La ministre des Sports, Roxana Maracineanu, a rouvert un vieux débat ce week-end en jugeant "inadmissibles" les chants entendus lors du dernier clasico "PSG-OM" au Parc des Princes, le 17 mars.
Ce soir-là, une partie des ultras parisiens avait boycotté le premier d'heure du match, pour protester après l'élimination en Ligue des champions contre Manchester United, avant d'arriver dans son parcage. Et d'entonner des refrains assimilant les Marseillais à "des rats", des "pédés" ou des "enculés" n'en étaient que plus audibles.
Taxée de "candide" ou "bisounours", visée par un tombereau d'injures sexistes sur les réseaux sociaux, la ministre a réaffirmé qu'elle était favorable à des sanctions contre les clubs pour "les responsabiliser". "La faiblesse, l'échec et la défaite ne peuvent pas être associées à l'image de la féminité et à l'homosexualité", a-t-elle ajouté lors d'une réunion de l'Instance nationale du supportérisme.
. Sanctions annulées
En théorie, des pénalités disciplinaires sont possibles. Le règlement de la Ligue de football professionnel (LFP) prévoit que "toute expression orale, visuelle pouvant provoquer haine ou violence à l'égard de toute personne ou groupe de personnes est prohibée".
"Ces sanctions ne peuvent être prononcées qu'à l'égard des clubs ou de leurs dirigeants", expliquait, en juin 2018, le directeur général de la LFP, Didier Quillot, dans un courrier de réponse au collectif Rouge Direct, les anciens du Paris Foot Gay qui luttent contre l'homophobie dans les stades. Il concédait que les cas étaient rares, "compte tenu notamment de la difficulté de constater et matérialiser des faits sanctionnables", avant d'énumérer les actions de prévention de la LFP.
En 2007 et 2008, le club de Bastia avait été sanctionné à deux reprises par des retraits de points, dont le premier annulé par la justice administrative, pour l'attitude raciste de ses supporters envers l'attaquant burkinabé de Libourne, Boubacar Kébé.

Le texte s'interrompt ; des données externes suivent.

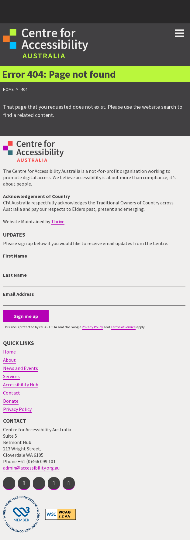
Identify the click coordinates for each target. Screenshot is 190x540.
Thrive (57, 221)
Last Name (15, 275)
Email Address (18, 294)
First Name (15, 256)
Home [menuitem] (9, 352)
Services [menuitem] (11, 376)
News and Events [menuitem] (20, 368)
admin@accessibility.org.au (31, 468)
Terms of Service (123, 327)
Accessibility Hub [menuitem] (20, 384)
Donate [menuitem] (11, 401)
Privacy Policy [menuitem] (17, 409)
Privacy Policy (92, 327)
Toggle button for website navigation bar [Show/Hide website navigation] (179, 33)
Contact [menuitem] (11, 393)
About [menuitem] (9, 360)
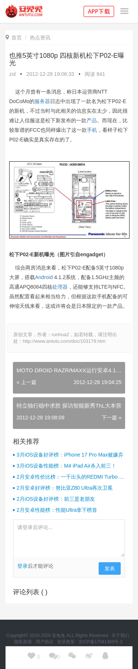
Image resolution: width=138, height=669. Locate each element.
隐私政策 (23, 641)
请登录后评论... (69, 538)
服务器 (42, 101)
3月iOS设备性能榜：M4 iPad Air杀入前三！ (66, 466)
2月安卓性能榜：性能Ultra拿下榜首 (57, 510)
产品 (91, 120)
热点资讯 (40, 38)
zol (12, 74)
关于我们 (121, 635)
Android (44, 277)
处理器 (60, 287)
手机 (92, 130)
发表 (110, 568)
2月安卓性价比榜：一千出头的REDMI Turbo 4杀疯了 (69, 477)
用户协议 (45, 641)
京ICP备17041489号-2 (100, 641)
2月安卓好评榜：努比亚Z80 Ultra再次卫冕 (65, 488)
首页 (14, 38)
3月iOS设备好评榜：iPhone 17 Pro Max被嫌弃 (70, 455)
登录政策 (66, 641)
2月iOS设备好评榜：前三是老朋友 (56, 499)
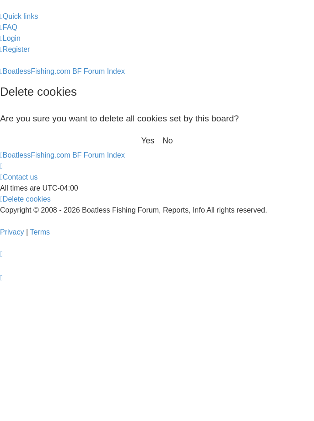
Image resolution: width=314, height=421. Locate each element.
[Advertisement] (157, 352)
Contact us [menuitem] (19, 177)
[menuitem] (8, 27)
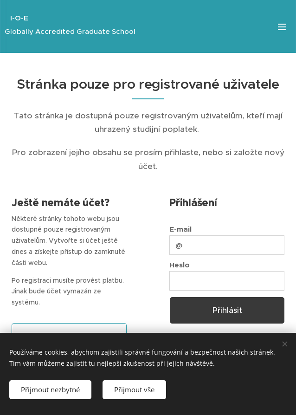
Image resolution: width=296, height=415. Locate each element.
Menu (282, 26)
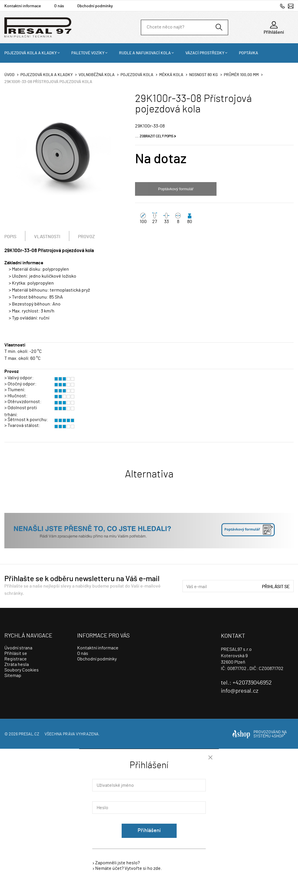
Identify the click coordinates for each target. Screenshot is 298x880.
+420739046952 (282, 5)
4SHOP (278, 736)
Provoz (86, 236)
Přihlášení (149, 830)
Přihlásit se (276, 586)
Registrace (15, 659)
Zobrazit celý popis (156, 136)
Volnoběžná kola (97, 75)
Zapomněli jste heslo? (117, 863)
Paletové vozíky (87, 53)
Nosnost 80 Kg (203, 75)
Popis (10, 236)
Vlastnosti (47, 236)
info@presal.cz (291, 5)
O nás (59, 6)
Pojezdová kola (136, 75)
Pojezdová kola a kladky (30, 53)
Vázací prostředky (204, 53)
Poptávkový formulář (175, 189)
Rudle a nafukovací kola (145, 53)
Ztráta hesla (16, 664)
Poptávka (248, 53)
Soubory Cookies (21, 670)
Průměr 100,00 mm (241, 75)
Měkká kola (171, 75)
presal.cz (29, 734)
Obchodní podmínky (95, 6)
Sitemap (12, 675)
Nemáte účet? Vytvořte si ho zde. (128, 868)
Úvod (9, 75)
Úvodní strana (18, 648)
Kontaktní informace (22, 6)
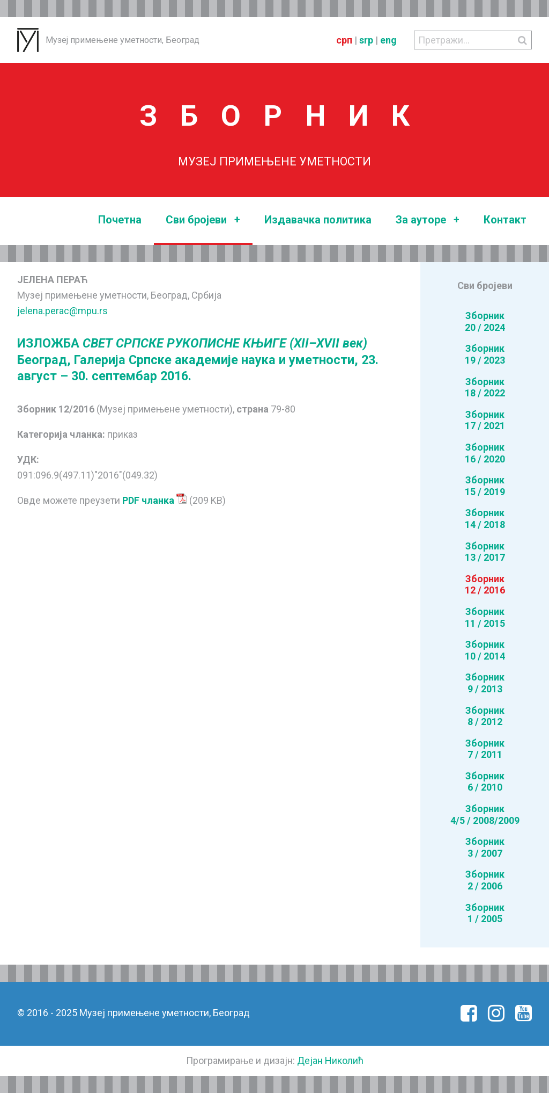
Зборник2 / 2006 (485, 880)
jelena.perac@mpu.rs (62, 310)
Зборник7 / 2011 (485, 749)
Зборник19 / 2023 (485, 354)
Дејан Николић (330, 1060)
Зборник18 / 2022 (485, 387)
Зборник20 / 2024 (485, 321)
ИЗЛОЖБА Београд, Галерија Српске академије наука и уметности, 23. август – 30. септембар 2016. (198, 359)
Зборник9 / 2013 (485, 682)
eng (388, 40)
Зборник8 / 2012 (485, 716)
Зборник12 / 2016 (485, 584)
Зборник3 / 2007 (485, 847)
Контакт (505, 219)
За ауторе (427, 220)
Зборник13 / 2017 (485, 551)
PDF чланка (154, 500)
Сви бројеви (203, 220)
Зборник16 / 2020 (485, 453)
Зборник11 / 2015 (485, 617)
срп (344, 40)
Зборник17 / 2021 (485, 420)
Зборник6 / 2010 (485, 781)
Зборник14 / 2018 (485, 518)
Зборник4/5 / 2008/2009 (485, 814)
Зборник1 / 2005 (485, 913)
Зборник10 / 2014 (485, 650)
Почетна (120, 219)
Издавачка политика (318, 219)
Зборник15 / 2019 (485, 485)
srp (366, 40)
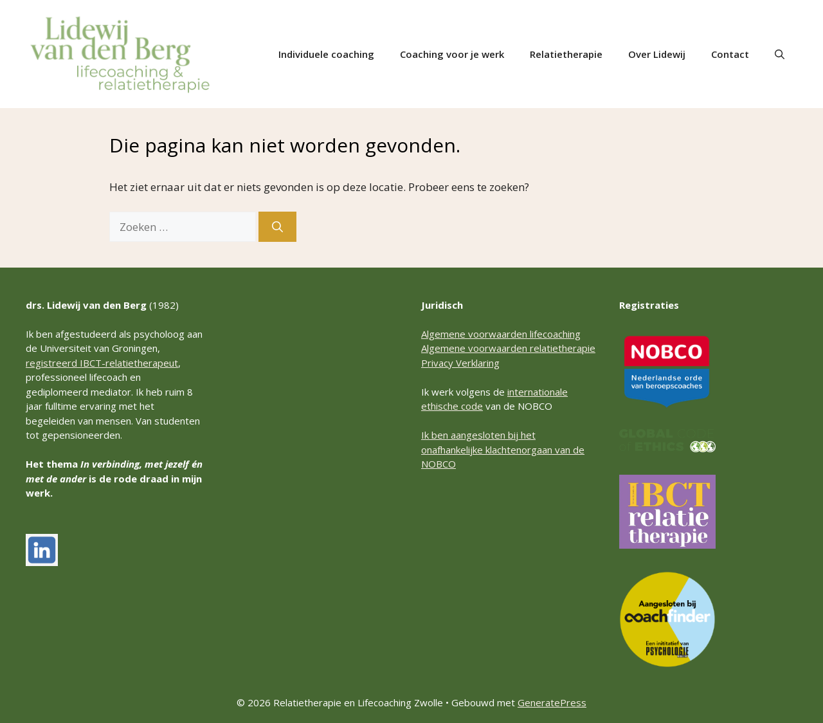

A la même époque, la justice administrative avait aussi annulé l'exclusion du PSG de la Coupe de la Ligue pour un an, qui venait sanctionner la banderole "Pédophiles, chômeurs, consanguins: bienvenue chez les Ch'tis", à l'adresse des Lensois.
. "Folklore"
Le mot "pédé", lui, est encore fréquemment employé dans les chants et l'attitude de la LFP relève de "l'hypocrisie", selon le porte-parole de Rouge Direct, Julien Pontes.
"Si on ferme les yeux, qu'on se bouche les oreilles, qu'on ne forme pas les stadiers, qu'on ne place pas d'observateurs, on ne peut effectivement rien constater", affirme-t-il.
Lundi, la présidente de la LFP, Nathalie Boy de la Tour, a justement signé un partenariat avec la Ligue internationale contre le racisme et l'antisémitisme (Licra), destiné à mieux identifier les chants quand ils posent problème. Mais dans le même temps, elle a choqué des associations en affirmant que "pour beaucoup de supporters, ça fait partie du folklore".
Il faut pourtant bien en tenir compte, selon le sociologue spécialiste du supportérisme, Nicolas Hourcade, qui appelle à "comprendre cette culture où l'insulte de l'adversaire est profondément ancrée et la violence verbale acceptée". Ce qui n'empêche pas, selon lui, des prises de conscience.
. Dialogue
Plusieurs acteurs citent en exemple un tournoi organisé à l'Insep il y a plusieurs années entre le Paris Foot Gay et des groupes ultras. Nicolas Hourcade se souvient d'un "vrai temps d'échange sur les significations des chants pour les ultras", sur la manière dont "c'était perçu par les associations de lutte contre l'homophobie".
"Tout le monde doit réfléchir pour voir comment ces chants peuvent être moins insultants, moins discriminatoires pour une partie de la population (...) mais de là à parler d'un problème profond d'homophobie dans les tribunes, je ne pense pas que ce soit la réalité", estime aussi Ronan Evain, le coordinateur du réseau Football supporters Europe (FSE).
"Par le dialogue, on arrive à régler beaucoup de problèmes. En discutant avec les supporters, ça se passe bien", note aussi le porte-parole de Rouge Direct. "Mais la sanction, c'est aussi une forme de pédagogie", avance Julien Pontes.